The typical deformity of TCS is a lateral cleft through the orbit and zygoma, with loss of ocular support. This is corrected utilizing bone grafts.
Note: Due to the poor soft tissue environment, bone graft resorbtion frequently occurs. In patients whom this occurs, and in patients with more mild deformities, this may be addressed by placement of an alloplastic malar implant once basal bone continuity is established.
The zygomatico-orbital complex is best approached through a coronal approach. When choosing the location of the incision, an eventual ear construction should be considered.
A 1 cm wide split thickness calvarial bone graft is harvested with a sufficient length to span from the residual zygoma to the native zygomatic arch.
The harvest of calvarial bone graft is performed as described in the coronal approach.
Bone graft for orbital floor/wall/rim
An additional split thickness calvarial bone graft is harvest for the reconstruction of the lateral orbital wall and rim.
The lateral and infraorbital rims may need to be adjusted to accept the corresponding regions of the bone graft. This can be done by the use of saws and burrs.
The bone grafts are secured with plates and/or screws to the host bone. The neo-orbital rim is trimmed and smoothened with a contouring burr.
The prolapsed contents of the orbit are separated and retrieved from the inferior orbital fissure or cleft.
A split thickness cranial bone graft is adapted to cover the internal orbital defects and may be secured either with screw fixation only or with plate and screw fixation (as illustrated). Resorbable plate and screw fixation is recommended in children.
5. Aftercare following construction of zygomatico orbital complex
Apply ice packs (may be effective in a short term to minimize edema).
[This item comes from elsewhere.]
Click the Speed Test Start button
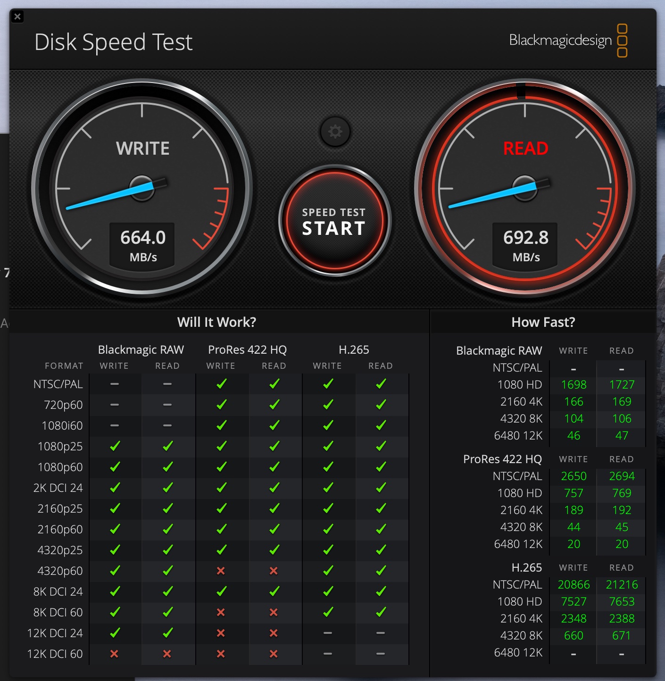Viewport: 665px width, 681px height. (334, 221)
Eye lid incisions should be kept well lubricated with ophthalmic antibiotic ointment. A temporary tarsorrhaphy may be useful to help protect the globe.
The sterile dressing placed over the incisions is maintained for a minimum of 48 hours. Thereafter routine wound care should be instituted.
Antibiotic prophylaxis is continued for 1-5 days depending on the nature, complexity, and duration of the surgical procedure.
Remove sutures from skin after approximately 7-10 days if nonresorbable sutures have been used.
Regular follow up examinations to monitor healing are required.
Avoid sun exposure and tanning to skin incisions for several months.